TASKS TO PERFORM:
1 - Can you extract the part of the passage on cervical spine imaging decision rules running from "Indications for cervical" up to and including "strengths and weaknesses.", word for word?
2 - What would come next in the passage on cervical spine imaging decision rules? Continue it from its last sentence.

EXTRACT TO READ:
┏━━
Clinical Decision Rules: Who Needs Cervical Spine Imaging?
Indications for cervical spine imaging have been studied extensively, resulting in two well-validated clinical decision rules (CDRs) to aid the clinician in identifying patients who require cervical spine imaging. We review both rules in detail, discussing their strengths and weaknesses.
The National Emergency X-radiography Utilization Study
The National Emergency X-radiography Utilization Study (NEXUS) was a prospective study of 34,069 patients at 21 U.S. medical centers, examining blunt trauma patients undergoing cervical spine imaging ( Box 3-3 ). This study was well planned and conducted and identified 818 patients with cervical spine injuries, comprising 2.4% of the study population. The study evaluated a CDR consisting of five clinical criteria, which had been suggested by prior studies ( Box 3-4 ). Cervical spine imaging was considered necessary if any one of the five was present. The investigators prospectively defined a group of clinical unimportant cervical spine injuries which they did not expect their proposed rule to identify, as they would not be anticipated to lead to patient harm if undetected. This rule proved 99% sensitive, though only 12.9% specific for clinically important acute cervical spine fracture. The negative predictive value of the rule was 99.8%, with a positive predictive value of only 2.7%. Application of the rule would have reduced cervical spine imaging by 12.6%. The rule failed to identify 8 of 818 injuries—2 which would have been clinically significant, 1 of which was treated surgically. Application of this rule is estimated to miss one injury in 125 years of clinical practice by a typical emergency physician.
┗━━
DATA EXTRACTS:
┏━━
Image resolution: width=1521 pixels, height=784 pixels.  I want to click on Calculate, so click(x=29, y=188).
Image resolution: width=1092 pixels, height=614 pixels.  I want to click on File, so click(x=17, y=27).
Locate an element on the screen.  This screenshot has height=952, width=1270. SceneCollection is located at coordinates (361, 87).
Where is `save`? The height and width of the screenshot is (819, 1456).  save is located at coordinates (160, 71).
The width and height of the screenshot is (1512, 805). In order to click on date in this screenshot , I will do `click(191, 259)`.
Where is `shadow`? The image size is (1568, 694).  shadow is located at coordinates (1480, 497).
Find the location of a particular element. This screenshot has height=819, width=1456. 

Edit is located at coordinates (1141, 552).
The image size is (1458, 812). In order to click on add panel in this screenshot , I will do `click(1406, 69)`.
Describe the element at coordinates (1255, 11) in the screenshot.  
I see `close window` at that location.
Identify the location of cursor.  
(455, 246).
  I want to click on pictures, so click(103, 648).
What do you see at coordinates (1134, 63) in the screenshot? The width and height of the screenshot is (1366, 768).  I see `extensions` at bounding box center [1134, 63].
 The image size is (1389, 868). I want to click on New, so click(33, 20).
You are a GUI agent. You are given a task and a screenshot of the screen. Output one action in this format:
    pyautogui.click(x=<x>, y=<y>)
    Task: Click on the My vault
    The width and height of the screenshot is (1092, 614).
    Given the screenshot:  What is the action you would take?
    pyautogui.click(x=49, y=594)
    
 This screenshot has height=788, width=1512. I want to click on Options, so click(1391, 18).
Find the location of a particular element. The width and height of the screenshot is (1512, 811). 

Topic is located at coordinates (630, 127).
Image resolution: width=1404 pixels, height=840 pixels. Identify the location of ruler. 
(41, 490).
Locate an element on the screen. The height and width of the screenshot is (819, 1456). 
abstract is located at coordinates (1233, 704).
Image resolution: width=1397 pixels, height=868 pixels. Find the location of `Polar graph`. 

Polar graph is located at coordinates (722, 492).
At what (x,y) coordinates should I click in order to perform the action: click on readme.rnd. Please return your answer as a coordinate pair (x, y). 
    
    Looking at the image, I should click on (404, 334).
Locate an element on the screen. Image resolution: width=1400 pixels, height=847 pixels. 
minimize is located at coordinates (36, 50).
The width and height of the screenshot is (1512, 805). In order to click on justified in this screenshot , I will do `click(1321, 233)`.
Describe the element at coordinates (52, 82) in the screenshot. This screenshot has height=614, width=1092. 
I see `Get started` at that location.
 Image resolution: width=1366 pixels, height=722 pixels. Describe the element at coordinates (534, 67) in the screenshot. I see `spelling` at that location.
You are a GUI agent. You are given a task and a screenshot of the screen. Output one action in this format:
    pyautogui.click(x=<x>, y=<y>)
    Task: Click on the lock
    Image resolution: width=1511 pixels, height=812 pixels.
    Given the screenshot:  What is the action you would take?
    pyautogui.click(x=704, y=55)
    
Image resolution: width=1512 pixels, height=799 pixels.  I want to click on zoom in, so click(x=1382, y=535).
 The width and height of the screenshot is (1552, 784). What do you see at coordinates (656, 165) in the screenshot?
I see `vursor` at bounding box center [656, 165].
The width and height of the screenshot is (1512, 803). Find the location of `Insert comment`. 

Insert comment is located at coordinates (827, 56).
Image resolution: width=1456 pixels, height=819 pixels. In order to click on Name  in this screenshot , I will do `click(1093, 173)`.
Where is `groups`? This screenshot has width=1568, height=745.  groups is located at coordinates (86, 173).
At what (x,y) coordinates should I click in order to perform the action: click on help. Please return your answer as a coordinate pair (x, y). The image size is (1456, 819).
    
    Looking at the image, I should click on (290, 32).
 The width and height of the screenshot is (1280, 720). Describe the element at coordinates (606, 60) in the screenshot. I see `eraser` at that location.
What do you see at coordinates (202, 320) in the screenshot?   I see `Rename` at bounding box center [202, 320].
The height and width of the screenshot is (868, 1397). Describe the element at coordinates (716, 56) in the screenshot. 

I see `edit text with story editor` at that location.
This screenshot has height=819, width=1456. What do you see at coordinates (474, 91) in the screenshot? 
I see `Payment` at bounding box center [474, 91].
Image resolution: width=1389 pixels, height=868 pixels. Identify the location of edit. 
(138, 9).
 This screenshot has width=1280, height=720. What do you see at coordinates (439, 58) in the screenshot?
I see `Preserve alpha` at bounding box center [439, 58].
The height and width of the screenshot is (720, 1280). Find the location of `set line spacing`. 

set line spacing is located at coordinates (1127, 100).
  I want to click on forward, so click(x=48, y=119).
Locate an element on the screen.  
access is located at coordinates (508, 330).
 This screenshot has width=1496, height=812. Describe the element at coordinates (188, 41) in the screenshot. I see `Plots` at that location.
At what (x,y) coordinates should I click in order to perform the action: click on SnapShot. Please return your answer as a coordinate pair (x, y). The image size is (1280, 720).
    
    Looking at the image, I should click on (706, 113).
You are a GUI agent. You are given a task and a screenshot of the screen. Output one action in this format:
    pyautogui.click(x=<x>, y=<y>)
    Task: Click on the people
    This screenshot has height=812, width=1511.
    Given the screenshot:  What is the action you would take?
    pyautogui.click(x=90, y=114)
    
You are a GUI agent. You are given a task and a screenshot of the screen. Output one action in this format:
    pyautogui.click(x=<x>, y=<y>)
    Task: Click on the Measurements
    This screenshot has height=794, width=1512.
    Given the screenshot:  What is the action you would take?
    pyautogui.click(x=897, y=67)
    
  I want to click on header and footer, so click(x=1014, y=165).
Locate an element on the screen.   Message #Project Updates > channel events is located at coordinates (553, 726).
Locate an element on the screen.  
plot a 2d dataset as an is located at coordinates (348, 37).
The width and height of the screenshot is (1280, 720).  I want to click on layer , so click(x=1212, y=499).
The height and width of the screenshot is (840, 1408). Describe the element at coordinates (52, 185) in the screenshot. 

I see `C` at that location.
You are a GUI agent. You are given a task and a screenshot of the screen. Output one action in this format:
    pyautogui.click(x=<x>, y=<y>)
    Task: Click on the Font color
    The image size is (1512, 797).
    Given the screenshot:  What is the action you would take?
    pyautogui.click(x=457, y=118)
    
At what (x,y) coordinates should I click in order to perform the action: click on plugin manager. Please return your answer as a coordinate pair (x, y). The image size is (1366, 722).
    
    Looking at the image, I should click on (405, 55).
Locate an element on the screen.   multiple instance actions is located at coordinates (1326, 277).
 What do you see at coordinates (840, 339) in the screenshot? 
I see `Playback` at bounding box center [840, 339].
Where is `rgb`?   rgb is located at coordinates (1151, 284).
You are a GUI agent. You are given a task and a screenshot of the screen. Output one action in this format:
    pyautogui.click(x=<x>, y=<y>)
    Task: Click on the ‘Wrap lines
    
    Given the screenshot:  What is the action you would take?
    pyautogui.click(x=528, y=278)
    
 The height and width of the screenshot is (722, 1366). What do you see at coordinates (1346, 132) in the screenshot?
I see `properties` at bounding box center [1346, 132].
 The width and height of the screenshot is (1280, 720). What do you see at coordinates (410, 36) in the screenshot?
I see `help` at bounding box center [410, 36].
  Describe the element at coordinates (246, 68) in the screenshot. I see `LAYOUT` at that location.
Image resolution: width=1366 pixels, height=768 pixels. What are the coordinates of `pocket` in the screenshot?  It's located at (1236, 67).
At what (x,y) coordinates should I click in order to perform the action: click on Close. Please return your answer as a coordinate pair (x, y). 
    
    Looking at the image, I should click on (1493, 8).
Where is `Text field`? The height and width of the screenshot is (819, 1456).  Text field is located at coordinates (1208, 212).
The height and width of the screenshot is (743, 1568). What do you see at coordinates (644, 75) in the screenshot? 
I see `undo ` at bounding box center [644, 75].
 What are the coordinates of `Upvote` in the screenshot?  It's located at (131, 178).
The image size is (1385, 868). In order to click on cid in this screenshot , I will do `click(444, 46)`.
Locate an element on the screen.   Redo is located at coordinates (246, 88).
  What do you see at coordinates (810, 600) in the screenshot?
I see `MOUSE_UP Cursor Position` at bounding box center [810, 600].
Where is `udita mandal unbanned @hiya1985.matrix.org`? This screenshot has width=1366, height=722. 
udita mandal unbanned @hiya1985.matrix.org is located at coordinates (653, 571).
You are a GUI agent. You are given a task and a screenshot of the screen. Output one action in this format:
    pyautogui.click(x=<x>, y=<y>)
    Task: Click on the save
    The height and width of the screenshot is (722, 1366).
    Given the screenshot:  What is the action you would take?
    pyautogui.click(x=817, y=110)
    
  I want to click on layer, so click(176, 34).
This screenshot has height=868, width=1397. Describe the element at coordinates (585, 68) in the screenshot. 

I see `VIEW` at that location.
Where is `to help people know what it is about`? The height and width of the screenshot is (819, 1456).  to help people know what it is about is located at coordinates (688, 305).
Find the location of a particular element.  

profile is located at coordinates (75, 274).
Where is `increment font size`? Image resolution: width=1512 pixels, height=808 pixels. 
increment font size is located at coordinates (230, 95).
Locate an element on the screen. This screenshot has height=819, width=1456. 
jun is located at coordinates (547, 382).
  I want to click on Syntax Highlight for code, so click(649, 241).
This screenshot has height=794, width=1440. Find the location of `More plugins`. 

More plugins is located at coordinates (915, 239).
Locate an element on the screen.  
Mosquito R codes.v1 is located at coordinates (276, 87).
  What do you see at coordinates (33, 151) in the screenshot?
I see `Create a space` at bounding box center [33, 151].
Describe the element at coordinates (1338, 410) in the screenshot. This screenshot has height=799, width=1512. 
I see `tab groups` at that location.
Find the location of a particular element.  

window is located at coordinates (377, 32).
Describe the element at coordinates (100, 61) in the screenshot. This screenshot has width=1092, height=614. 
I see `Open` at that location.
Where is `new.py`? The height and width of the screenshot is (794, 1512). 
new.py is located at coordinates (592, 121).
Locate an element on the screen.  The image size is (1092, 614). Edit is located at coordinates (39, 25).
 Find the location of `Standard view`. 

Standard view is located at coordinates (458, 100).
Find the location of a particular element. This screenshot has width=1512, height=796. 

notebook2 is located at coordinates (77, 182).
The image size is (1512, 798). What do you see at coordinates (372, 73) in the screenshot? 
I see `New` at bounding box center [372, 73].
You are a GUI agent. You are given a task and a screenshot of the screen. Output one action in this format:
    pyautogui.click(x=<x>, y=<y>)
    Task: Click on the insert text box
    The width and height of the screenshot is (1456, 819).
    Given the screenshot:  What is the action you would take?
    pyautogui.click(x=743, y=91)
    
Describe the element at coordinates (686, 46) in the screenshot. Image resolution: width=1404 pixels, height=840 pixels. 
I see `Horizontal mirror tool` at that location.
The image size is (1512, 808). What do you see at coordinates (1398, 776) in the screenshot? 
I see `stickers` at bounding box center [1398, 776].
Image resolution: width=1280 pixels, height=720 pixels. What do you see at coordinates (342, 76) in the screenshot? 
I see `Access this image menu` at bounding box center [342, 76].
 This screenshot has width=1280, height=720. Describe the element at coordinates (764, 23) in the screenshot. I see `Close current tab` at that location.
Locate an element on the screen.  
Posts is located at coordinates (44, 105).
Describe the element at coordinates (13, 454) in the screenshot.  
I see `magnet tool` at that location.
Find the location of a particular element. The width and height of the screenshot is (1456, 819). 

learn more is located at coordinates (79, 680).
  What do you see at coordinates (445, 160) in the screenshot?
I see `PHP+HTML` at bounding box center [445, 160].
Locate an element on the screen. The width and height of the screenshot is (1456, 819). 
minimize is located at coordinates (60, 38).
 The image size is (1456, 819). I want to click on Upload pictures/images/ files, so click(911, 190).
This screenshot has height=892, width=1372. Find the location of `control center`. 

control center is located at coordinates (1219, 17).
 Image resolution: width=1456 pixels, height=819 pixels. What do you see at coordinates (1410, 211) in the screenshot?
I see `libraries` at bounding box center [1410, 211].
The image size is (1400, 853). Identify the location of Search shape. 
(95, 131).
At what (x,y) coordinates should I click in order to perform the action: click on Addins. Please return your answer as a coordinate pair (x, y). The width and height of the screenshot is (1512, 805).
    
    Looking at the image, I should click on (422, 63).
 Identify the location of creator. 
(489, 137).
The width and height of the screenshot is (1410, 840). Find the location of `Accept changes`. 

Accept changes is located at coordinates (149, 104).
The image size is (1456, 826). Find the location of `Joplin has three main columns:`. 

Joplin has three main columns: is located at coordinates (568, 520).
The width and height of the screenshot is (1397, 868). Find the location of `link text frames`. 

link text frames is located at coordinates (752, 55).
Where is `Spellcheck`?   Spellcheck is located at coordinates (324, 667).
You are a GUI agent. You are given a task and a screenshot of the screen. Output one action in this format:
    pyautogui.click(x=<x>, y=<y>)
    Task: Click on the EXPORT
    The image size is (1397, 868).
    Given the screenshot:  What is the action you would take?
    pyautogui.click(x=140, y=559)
┗━━
SOLVED TASKS:
1 -
Indications for cervical spine imaging have been studied extensively, resulting in two well-validated clinical decision rules (CDRs) to aid the clinician in identifying patients who require cervical spine imaging. We review both rules in detail, discussing their strengths and weaknesses.

2 -
The Canadian Cervical Spine Rule
The Canadian Cervical Spine Rule (CCR) ( Figure 3-23 ) is a classic example of a methodologically rigorous CDR. CDRs are aids to bedside decision making, intended to reduce the cost, time, and adverse consequences of care, such as radiation exposures from diagnostic imaging. CDRs must be rapid to apply, inexpensive, and sensitive to avoid missing important pathology. They must be specific enough to reduce subsequent test utilization; otherwise, they fail their primary objective. Typically, CDRs use readily available information from the history and physical examination, occasionally supplemented by simple, rapid, and inexpensive bedside tests such as urinalysis.